Parents sue Petaluma’s Dunham School District over outdoor mask requirement

The lawsuit seeks to toss the district’s outdoor masking mandate, arguing it infringes on parents’ rights. It’s the first suit to target COVID safety protocols at a local district.|

A group of parents has sued one of Sonoma County’s smallest school districts over its outdoor mask mandate, grounding one of the nation’s most divisive pandemic debates at a lone Petaluma-area campus of 140 students.

The lawsuit, filed Sept. 20, seeks to bar the school district in southwest Sonoma County from continuing its outdoor masking policy, arguing it infringes on parents’ rights by going beyond guidance handed down from public health authorities.

“What we are looking for is nothing more or less than science-based public health policy as it pertains to outdoor masking only,” said Scott Cohen, attorney for the five plaintiffs and himself a parent to a student at Dunham Elementary School.

The lawsuit is the first known legal challenge to various COVID safety protocols enacted by Sonoma County’s 40 school districts.

The outdoor masking policy, which began Sept. 10 in Dunham, applies to staff as well as students on campus. Dunham, which has a single TK-6 campus, is joined by at least six other public school districts in the county that have imposed an outdoor masking policy. Healdsburg Unified, Wright Elementary and Windsor Unified are some of the others.

“It is all about keeping the kids safe and in school,” said Daniel Hoffman, superintendent and principal of the single-school district.

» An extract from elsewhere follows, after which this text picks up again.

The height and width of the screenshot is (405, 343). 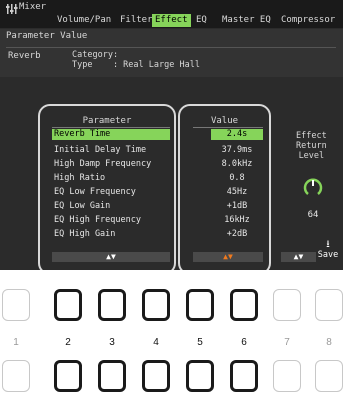 What do you see at coordinates (156, 342) in the screenshot?
I see `button-number-4: 4` at bounding box center [156, 342].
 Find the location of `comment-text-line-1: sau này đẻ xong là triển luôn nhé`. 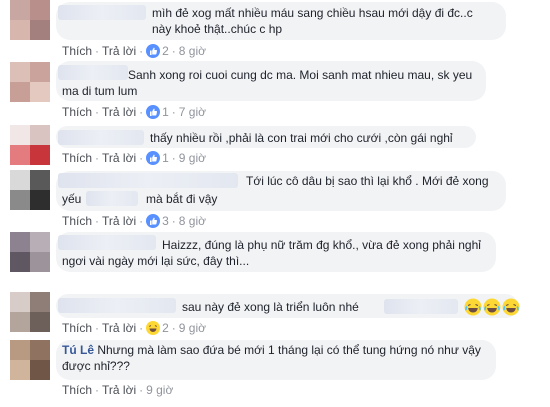

comment-text-line-1: sau này đẻ xong là triển luôn nhé is located at coordinates (270, 307).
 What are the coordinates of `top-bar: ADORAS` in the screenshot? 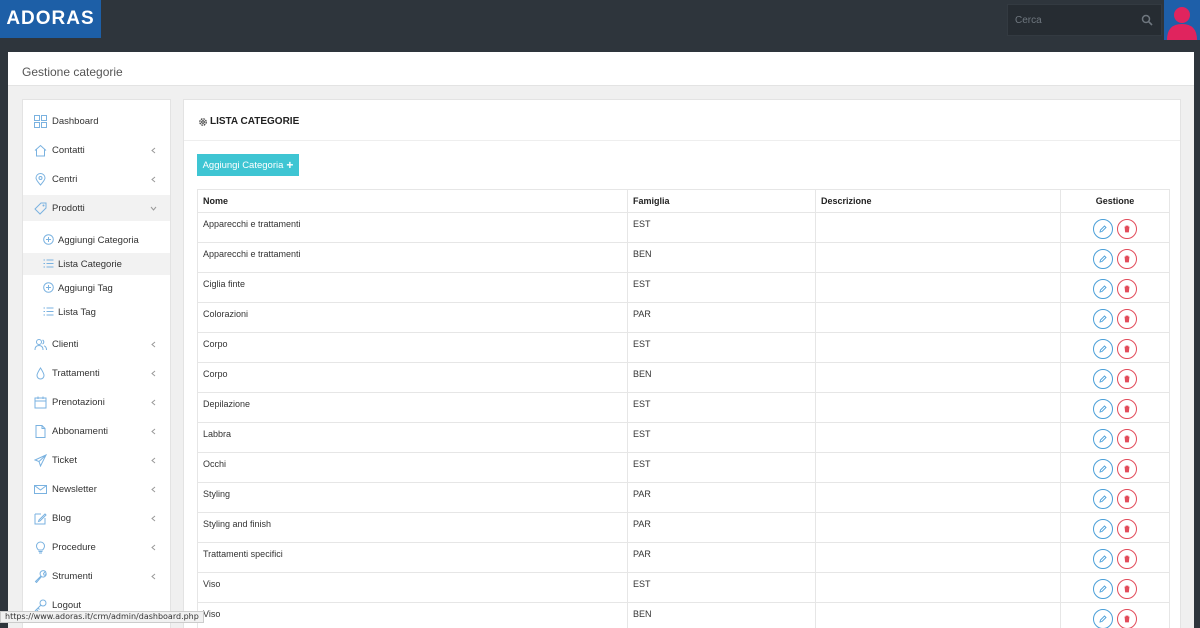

The five parents suing the Dunham School District argue that the school district’s policy overreaches the mandates of state and local health authorities and infringes on parents’ constitutional rights.

School leaders, “as educators, not health experts, insist they are authorized to create their own, more restrictive and unnecessary public health policy,” the complaint reads.

Dr. Sundari Mase, Sonoma County’s health officer, most recently weighed in on outdoor masking at schools with a health order issued Aug. 24. Her order stopped short of mandating outdoor masks, instead offering a “strong” recommendation.

The basis for that health order was echoed in the language Dunham School District later used when announcing its own outdoor mask policy: safety and keeping more kids in school.

“The added level of protection of masking outdoors will help minimize the spread of COVID-19 on campus as well as enable students to stay in school and have the fewest possible interruptions to in-person learning,” the order reads in part.

The issue is particularly vexing for elementary districts, whose students remain ineligible to receive a COVID vaccine. District leaders have said many students have had to quarantine at home after they were exposed to an infected peer while unmasked, usually during lunch or recess.

If students are masked during close contact with a COVID-positive person, they have the option to do a modified quarantine, which allows them to stay in school.

The parents suing the district don’t dispute the requirement to mask indoors, Cohen said, nor the objecting to the recent statewide vaccine mandate for students. But he said that if county and state health officials haven’t mandated masks for students outdoors, the school has no basis — and, he argues, no legal authority — to do so.

“We want them to follow the law in adopting legal mandates, not recommendations,” he said. “It’s not about money. This is about getting the masks off the children as fast as possible.”

Jennifer Nix, the lawyer representing the school district, said that the parents have misinterpreted where the U.S. and California constitutions and the judiciary draw the line on parent control over campus rules, including health measures.

That line, she said, is “that the parent has the right to choose what school they want their child to go to.”

Sonoma County Superior Court Judge Arthur Wick denied an emergency application from the plaintiffs to block the school district’s enforcement of the outdoor mask requirement while the case plays out. Both parties are now preparing longer arguments, to be filed later this week.

In court filings, the two sides point to different pieces of guidance from health authorities, such as the American Academy of Pediatrics and the Centers for Disease Control and Prevention.

The parents focused on observations from the AAP that “children younger than 10 years are less likely to become infected and less likely to spread infection to others.”

But the school district in its argument pointed to AAP guidance for unvaccinated athletes to wear masks “during all group training and competition in which there is sustained contact of 3 feet or less.”

And while the parents highlighted guidance from the California Department of Public Health stating “masks are optional outdoors for all in K-12 setting,” the school district refers to CDC guidance recommending “that people who are not fully vaccinated wear a mask in crowded outdoor settings or during activities that involve sustained close contact with other people.”

Steve Herrington, Sonoma County superintendent of schools, said schools have historically had priority to determine health and safety measures for students while on campus.

“The (school) board’s consideration in their action was to create a healthy and safe environment for children,” he said.

If the plaintiffs prevail in sinking the mask requirement in the Dunham School District, “I guess districts would have to re-look at those rules or would seek a county health order giving them permission to (instate an outdoor mask requirement),” Herrington said.

The next hearing in the case is scheduled for Oct. 29.